Случилось оно третьего мая. Кафар хорошо запомнил, что было третье мая, потому что каждый год, именно в этот день, старая Сона одевалась во все черное — даже тапочки на ногах, и — те у нее были черными. В этот день, третьего мая тысяча девятьсот сорок пятого года, она получила похоронку на сына…
Конечно, с утра Кафар не помнил про эту дату, а вспомнил лишь вечером, когда, возвратившись с работы, вошел во двор и увидел, что старая Сона сидит под тутовым деревом, расстелив на земле палас. Вообще-то под тутовым деревом была скамейка, но старая Сона предпочитала весной и летом расстилать палас, а сверху еще клала подушечку, на которую облокачивалась. Была в этом своя причина, и старая Сона ее не скрывала: «Вот так любил сидеть на паласе и мой сынок», — говорила она.
Завидев Кафара, старуха поманила его к себе и спросила озабоченно:
— Ты еще не слыхал, сынок? Наши дома сносить будут…
Кафар устал сегодня, ему хотелось побыстрее пройти мимо и оказаться дома.
— Ай, ерунда, — отмахнулся он, — сколько лет я здесь живу, столько и слышу, что будут сносить. И каждый раз слухи эти оказываются пустыми…
Но старая Сона даже привстала со своего паласа, чтобы задержать его.
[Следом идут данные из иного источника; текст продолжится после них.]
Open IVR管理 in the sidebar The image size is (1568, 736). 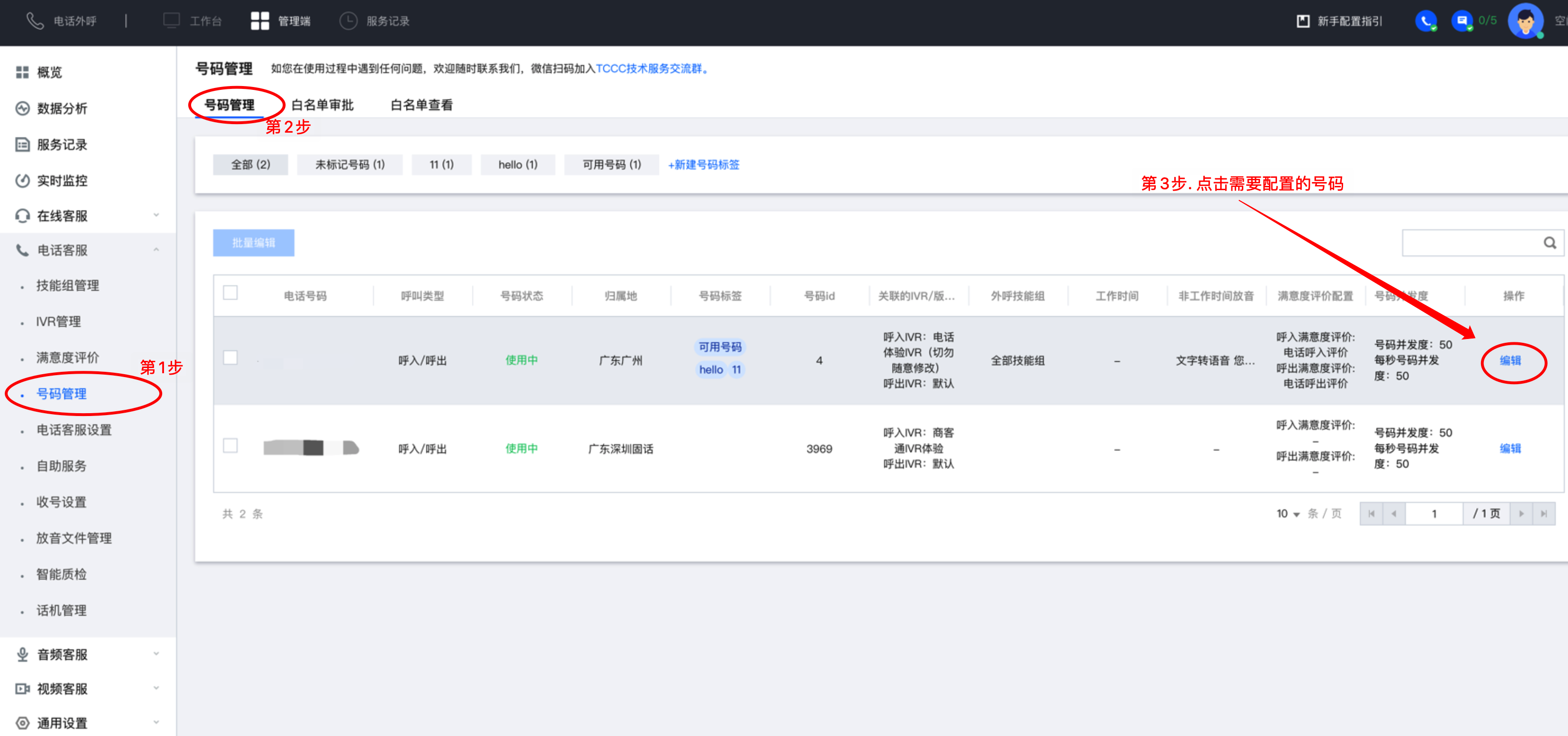coord(58,321)
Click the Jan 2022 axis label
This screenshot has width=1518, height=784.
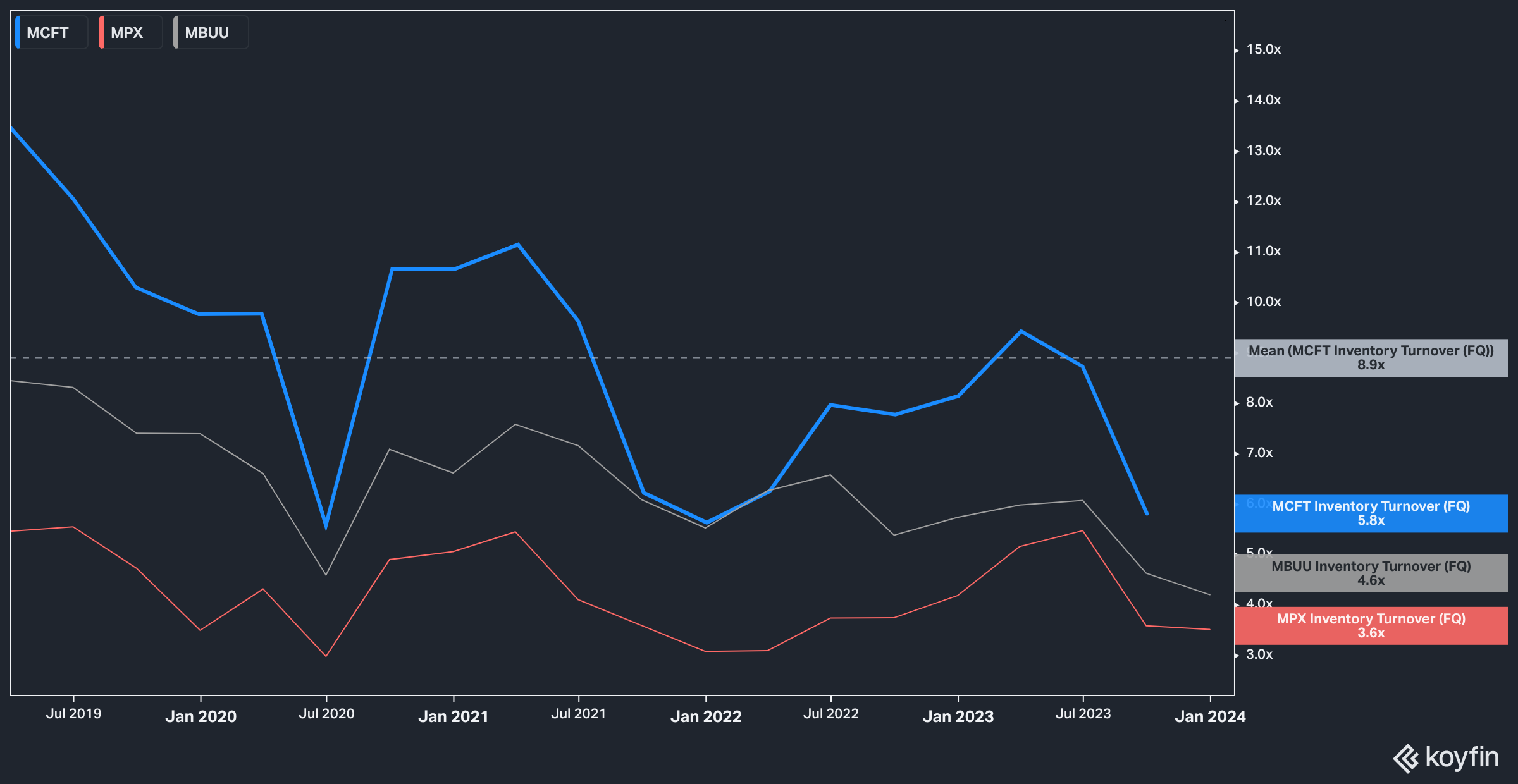tap(705, 716)
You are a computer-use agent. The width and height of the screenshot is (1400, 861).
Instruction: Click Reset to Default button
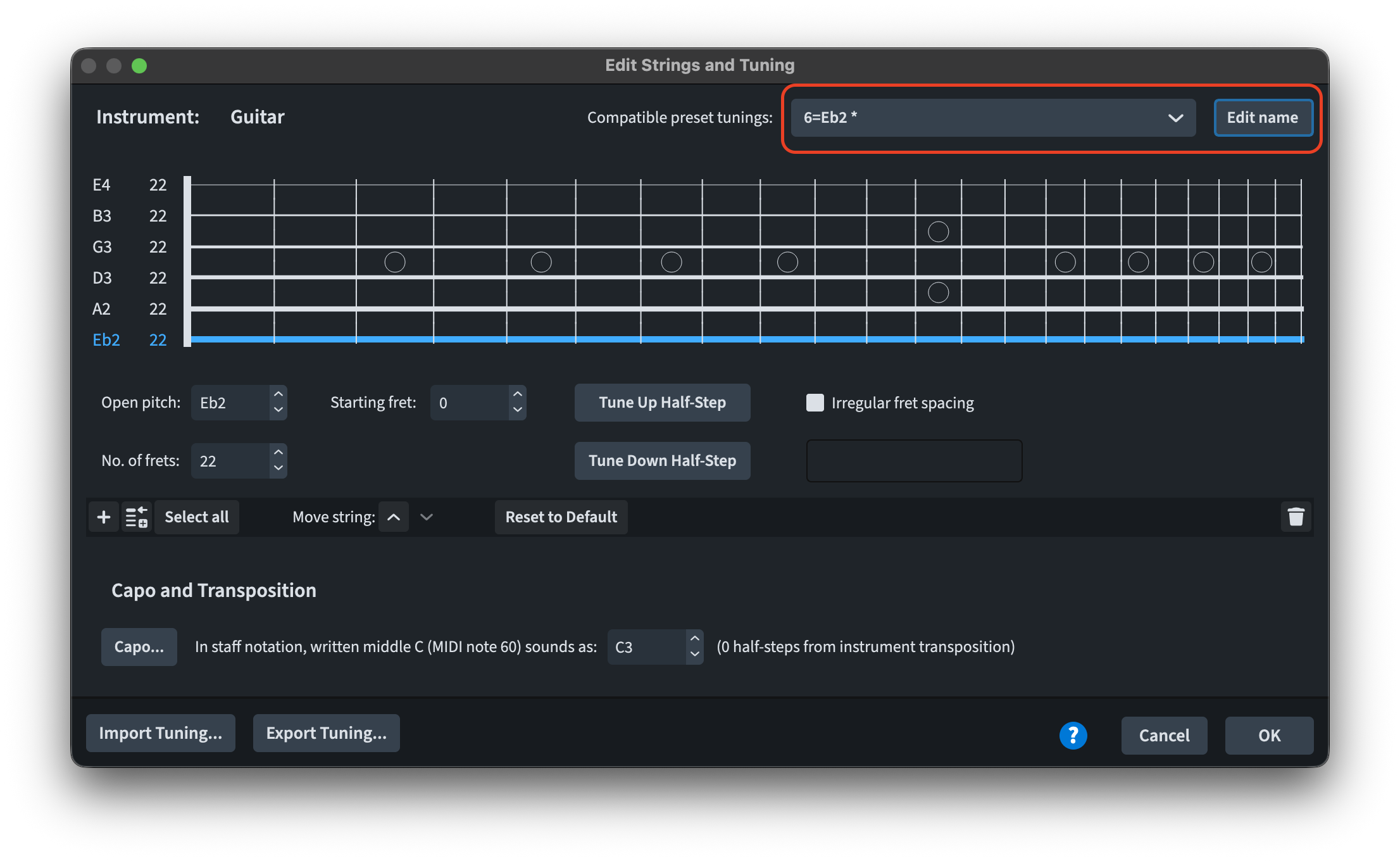tap(561, 517)

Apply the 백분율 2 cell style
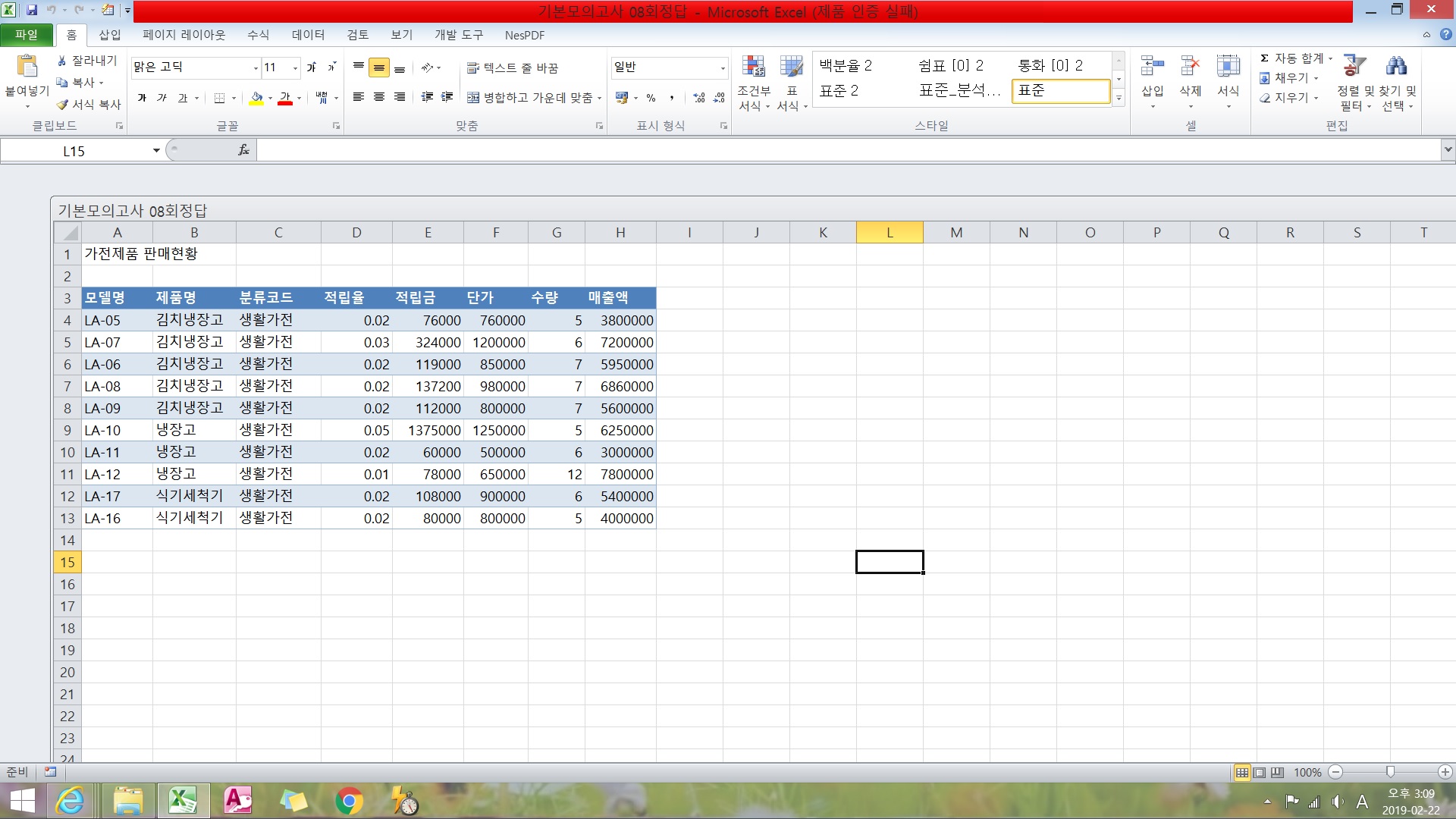coord(846,66)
— Нет, сынок, на этот раз все правда. Приходил главный над домами, велел всем подготовиться. Сказал, что через три дня будут нас перевозить. Даже бумаги уже на новые квартиры роздал. Вашу Фарида сама забрала. — Сона горестно всплеснула руками. — Ну скажи, разве можно так делать, сынок? Разве можно допускать такое, что они с нами устраивают?
— А что так переживать-то, матушка? Все правильно они делают — пусть снесут все эти старые, кособокие хибары, а на их месте построят красивые, высокие дома. Наш Баку только еще нарядней станет.
— Это тебе легко так говорить, сынок. — Губы старой Солы дрожали. — Ты только не обижайся, но тебе легко так говорить — ведь родился не здесь, ничто тебя не связывает с этим вот тутовым деревом, со всем этим кварталом. А я… сколько уж лет здесь… И свадьбу мою здесь играли, и сына своего, прости меня, здесь родила. В каждом уголке здесь, на каждой ветке тутового дерева вижу его слезы, чувствую его дыхание. — Ее старые потускневшие глаза наполнились слезами.